Exercise tasks -
**1)** In the autoencoder post, what are the two parts that an autoencoder is divided into?
**2)** Please say whether each statement agrees with the autoencoder post, answering yes or no and quoting the words that decide it: (a) The post was published on June 10, 2022. (b) The network discussed is designed to predict an outcome given a dataset. (c) The encoder learns a lower dimensional representation of the data.

Source extract -
-----

Autoencoder represents a multi-dimensional smooth function
Setting up a simple Autoencoder neural network to reproduce a dataset obtained by sampling a multi-dimensional smooth function f=f(x_1,x_2,x_3,x_4). As an example I’m using a disc+halo rotation curve model where both components are described by 2-parameters circular velocities
neural_network
autoencoder
basics
jupyter
Author
Lorenzo Posti
Published
June 10, 2022
Autoencoder: an algorithm to learn a representation of the dataset
In this piece I’m interested in a neural network that is not designed to predict an outcome given a dataset, but rather in an algorithm that is capable of learning an underlying - more compressed - representation of the dataset at hand. This can be used for a number of excitng applications such as data compression, latent representation or recovering the true data distribution. An autoencoder, which is a special encoder/decoder network, is an efficient algorithm that can achieve this. It is divided in two parts: - encoder: the algorithm learns a simple (lower dimensional) representation of the data (code) - decoder: starting from an instance of such representation, code, the algorithm develops it returning the data in the orignal (higher dimensional) form.

-----

Record extracts -
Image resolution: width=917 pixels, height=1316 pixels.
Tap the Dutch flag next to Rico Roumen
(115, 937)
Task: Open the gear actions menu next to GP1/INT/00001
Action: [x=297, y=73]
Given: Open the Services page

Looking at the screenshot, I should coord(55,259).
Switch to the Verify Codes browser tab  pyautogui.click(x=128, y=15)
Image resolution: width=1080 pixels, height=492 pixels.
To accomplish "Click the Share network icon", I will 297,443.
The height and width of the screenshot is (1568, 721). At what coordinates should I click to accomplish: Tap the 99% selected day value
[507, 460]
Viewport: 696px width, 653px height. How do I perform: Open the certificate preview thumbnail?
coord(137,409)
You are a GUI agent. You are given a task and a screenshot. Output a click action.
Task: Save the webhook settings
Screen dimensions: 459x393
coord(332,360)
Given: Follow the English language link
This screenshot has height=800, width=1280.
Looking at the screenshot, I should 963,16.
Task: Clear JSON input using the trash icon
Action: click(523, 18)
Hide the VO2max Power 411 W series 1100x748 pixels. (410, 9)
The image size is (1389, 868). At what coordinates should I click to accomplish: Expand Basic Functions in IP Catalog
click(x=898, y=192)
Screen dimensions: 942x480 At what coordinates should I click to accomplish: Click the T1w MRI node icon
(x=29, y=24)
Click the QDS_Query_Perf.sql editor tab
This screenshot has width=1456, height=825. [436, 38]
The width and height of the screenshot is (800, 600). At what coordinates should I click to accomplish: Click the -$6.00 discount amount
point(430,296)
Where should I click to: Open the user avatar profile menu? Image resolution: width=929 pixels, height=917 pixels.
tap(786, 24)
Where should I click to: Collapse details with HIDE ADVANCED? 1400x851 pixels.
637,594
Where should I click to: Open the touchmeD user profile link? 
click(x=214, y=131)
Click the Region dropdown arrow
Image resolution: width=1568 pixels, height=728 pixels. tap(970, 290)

-----

Results -
**1)** An encoder and a decoder.

**2)**
(a) Yes: "June 10, 2022"
(b) No: "not designed to predict an outcome given a dataset"
(c) Yes: "encoder: the algorithm learns a simple (lower dimensional) representation of the data (code)"